TASK ITEM:
Line by line, reproduce the material below exactly.
==== GIVEN RECORDS ====
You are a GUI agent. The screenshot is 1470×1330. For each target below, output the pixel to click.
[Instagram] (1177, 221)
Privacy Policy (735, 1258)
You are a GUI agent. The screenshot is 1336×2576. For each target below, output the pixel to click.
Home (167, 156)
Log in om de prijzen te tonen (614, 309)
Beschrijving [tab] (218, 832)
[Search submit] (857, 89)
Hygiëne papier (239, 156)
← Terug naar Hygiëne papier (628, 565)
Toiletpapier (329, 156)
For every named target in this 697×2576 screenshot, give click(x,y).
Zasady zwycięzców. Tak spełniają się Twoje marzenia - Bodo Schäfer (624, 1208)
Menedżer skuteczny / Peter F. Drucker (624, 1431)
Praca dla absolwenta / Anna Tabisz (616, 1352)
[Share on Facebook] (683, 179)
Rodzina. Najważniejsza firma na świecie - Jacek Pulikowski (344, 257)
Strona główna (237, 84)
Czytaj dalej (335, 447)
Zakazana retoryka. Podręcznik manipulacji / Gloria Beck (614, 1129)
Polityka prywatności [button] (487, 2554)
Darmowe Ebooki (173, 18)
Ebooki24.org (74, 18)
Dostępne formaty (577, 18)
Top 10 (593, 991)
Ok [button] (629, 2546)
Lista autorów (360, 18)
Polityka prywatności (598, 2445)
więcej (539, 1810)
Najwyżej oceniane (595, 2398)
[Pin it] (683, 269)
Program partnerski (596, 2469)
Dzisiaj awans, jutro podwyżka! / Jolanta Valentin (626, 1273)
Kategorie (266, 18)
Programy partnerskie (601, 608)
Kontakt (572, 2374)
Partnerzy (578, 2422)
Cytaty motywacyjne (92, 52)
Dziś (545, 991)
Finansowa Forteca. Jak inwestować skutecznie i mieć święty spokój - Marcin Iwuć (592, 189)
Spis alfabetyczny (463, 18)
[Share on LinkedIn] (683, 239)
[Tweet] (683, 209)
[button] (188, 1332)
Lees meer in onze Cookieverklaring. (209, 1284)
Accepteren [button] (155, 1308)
====
ANSWER FOR THIS EXERCISE:
You are a GUI agent. The screenshot is 1470×1330. For each target below, output the pixel to click.
[Instagram] (1177, 221)
Privacy Policy (735, 1258)
You are a GUI agent. The screenshot is 1336×2576. For each target below, output the pixel to click.
Home (167, 156)
Log in om de prijzen te tonen (614, 309)
Beschrijving [tab] (218, 832)
[Search submit] (857, 89)
Hygiëne papier (239, 156)
← Terug naar Hygiëne papier (628, 565)
Toiletpapier (329, 156)
For every named target in this 697×2576 screenshot, give click(x,y).
Zasady zwycięzców. Tak spełniają się Twoje marzenia - Bodo Schäfer (624, 1208)
Menedżer skuteczny / Peter F. Drucker (624, 1431)
Praca dla absolwenta / Anna Tabisz (616, 1352)
[Share on Facebook] (683, 179)
Rodzina. Najważniejsza firma na świecie - Jacek Pulikowski (344, 257)
Strona główna (237, 84)
Czytaj dalej (335, 447)
Zakazana retoryka. Podręcznik manipulacji / Gloria Beck (614, 1129)
Polityka prywatności [button] (487, 2554)
Darmowe Ebooki (173, 18)
Ebooki24.org (74, 18)
Dostępne formaty (577, 18)
Top 10 (593, 991)
Ok [button] (629, 2546)
Lista autorów (360, 18)
Polityka prywatności (598, 2445)
więcej (539, 1810)
Najwyżej oceniane (595, 2398)
[Pin it] (683, 269)
Program partnerski (596, 2469)
Dzisiaj awans, jutro podwyżka! / Jolanta Valentin (626, 1273)
Kategorie (266, 18)
Programy partnerskie (601, 608)
Kontakt (572, 2374)
Partnerzy (578, 2422)
Cytaty motywacyjne (92, 52)
Dziś (545, 991)
Finansowa Forteca. Jak inwestować skutecznie i mieć święty spokój - Marcin Iwuć (592, 189)
Spis alfabetyczny (463, 18)
[Share on LinkedIn] (683, 239)
[Tweet] (683, 209)
[button] (188, 1332)
Lees meer in onze Cookieverklaring. (209, 1284)
Accepteren [button] (155, 1308)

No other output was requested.